What this task involves ▸ Run through the records and, wherever a line holds the word "agent", return that line.

Record set ▸
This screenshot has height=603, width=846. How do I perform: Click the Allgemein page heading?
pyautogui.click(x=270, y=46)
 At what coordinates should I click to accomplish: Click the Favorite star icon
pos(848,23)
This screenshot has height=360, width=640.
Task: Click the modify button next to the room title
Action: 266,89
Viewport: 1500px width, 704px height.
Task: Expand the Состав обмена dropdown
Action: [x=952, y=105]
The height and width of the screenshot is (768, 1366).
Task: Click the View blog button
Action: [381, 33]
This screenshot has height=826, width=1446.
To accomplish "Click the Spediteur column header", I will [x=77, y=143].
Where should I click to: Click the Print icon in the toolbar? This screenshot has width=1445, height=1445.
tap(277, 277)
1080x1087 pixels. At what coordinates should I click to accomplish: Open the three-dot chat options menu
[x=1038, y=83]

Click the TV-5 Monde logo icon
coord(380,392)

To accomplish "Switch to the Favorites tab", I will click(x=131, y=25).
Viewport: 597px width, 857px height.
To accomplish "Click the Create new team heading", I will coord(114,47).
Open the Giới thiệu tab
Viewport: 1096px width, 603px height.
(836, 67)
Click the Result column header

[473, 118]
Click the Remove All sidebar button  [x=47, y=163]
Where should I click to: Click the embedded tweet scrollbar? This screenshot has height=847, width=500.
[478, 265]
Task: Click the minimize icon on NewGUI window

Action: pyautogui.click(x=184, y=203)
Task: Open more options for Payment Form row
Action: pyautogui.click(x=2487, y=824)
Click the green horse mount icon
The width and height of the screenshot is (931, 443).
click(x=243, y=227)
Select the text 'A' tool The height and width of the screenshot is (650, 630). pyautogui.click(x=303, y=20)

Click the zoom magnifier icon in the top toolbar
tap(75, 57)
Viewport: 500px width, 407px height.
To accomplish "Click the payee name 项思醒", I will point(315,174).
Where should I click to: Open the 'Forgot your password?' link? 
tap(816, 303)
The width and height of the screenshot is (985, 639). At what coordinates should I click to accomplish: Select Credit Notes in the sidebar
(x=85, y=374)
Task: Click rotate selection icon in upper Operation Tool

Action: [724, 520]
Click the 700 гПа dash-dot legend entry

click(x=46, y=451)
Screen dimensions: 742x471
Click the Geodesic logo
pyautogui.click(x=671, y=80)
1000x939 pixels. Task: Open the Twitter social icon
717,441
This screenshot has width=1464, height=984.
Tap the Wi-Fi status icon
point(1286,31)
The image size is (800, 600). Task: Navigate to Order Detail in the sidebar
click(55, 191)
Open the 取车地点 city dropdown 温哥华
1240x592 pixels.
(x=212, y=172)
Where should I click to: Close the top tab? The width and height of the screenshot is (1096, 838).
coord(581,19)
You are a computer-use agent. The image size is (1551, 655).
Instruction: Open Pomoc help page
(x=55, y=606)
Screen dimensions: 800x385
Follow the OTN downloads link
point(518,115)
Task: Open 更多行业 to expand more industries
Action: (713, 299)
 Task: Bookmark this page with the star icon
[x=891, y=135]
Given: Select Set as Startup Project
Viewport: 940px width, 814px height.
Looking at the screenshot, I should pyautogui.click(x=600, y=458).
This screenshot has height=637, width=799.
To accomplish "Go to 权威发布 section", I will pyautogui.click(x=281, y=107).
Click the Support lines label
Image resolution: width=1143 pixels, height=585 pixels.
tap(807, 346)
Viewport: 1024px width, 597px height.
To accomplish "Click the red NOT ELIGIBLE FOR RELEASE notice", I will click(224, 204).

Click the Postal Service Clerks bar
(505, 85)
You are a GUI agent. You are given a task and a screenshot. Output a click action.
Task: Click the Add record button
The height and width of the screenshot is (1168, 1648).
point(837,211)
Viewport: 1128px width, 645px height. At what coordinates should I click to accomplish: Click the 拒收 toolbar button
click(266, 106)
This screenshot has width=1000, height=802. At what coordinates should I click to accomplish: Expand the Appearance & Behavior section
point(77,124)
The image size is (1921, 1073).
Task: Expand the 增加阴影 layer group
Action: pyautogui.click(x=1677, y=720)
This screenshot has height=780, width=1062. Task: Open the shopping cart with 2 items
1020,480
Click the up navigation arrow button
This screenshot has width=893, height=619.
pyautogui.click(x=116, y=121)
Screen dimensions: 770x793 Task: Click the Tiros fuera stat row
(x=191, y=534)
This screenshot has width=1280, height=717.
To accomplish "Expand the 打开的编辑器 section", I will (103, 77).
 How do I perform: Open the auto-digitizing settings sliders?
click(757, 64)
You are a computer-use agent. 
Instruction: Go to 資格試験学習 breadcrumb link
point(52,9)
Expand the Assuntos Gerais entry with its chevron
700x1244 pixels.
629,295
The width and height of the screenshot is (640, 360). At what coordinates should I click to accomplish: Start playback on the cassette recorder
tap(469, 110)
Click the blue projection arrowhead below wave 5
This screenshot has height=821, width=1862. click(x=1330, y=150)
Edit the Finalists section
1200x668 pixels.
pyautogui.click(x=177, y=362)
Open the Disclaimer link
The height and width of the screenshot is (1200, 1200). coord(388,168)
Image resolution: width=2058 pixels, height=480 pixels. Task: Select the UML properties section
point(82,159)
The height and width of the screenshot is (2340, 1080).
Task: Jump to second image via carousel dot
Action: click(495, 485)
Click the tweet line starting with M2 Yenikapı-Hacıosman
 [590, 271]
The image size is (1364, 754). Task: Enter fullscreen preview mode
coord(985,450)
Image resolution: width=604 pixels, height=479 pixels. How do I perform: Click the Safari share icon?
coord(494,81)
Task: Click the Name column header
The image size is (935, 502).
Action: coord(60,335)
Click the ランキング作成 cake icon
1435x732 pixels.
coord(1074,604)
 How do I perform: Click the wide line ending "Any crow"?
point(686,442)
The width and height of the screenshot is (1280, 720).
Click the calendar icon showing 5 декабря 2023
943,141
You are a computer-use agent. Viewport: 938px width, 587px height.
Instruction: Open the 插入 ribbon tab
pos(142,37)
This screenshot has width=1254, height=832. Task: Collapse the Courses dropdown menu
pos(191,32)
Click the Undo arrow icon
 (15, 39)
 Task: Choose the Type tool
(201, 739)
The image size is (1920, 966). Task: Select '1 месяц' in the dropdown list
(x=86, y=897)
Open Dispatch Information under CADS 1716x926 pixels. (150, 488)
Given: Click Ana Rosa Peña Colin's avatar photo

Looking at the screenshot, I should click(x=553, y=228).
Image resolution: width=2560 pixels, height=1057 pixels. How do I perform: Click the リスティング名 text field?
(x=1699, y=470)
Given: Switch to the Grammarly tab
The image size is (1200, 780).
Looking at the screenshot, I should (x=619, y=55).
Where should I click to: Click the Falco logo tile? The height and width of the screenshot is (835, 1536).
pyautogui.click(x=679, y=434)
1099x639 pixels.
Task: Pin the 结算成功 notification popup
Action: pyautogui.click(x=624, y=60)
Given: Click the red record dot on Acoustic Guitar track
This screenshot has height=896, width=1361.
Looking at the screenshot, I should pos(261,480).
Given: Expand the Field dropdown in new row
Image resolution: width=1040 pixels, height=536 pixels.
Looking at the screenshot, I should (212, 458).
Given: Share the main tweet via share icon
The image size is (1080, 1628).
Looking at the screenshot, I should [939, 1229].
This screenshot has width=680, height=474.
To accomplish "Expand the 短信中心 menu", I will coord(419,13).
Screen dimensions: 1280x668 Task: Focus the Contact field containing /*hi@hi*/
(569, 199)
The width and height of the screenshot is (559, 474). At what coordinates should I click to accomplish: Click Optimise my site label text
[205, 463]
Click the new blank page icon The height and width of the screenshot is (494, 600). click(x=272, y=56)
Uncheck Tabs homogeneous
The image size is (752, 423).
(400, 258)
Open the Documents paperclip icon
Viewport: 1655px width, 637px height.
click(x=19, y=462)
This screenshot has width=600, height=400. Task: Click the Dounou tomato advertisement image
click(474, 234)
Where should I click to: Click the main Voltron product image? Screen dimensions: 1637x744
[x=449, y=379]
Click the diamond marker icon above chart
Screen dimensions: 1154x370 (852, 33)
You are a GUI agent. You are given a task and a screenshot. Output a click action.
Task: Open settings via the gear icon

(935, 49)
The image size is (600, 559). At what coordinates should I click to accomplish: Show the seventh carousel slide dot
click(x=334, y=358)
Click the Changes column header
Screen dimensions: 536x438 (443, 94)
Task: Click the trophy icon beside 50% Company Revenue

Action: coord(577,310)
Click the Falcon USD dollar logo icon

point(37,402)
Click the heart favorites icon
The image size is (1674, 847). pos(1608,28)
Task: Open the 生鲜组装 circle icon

Result of this task ▸
You are a computer-use agent. The image size is (1551, 655).
You are a GUI agent. You are given a task and a screenshot. Output a click action.
You are a computer-use agent. 
You are a computer-use agent. Viewport: 938px width, 587px height.
You are a GUI agent. You are given a task and a screenshot. Output a click action.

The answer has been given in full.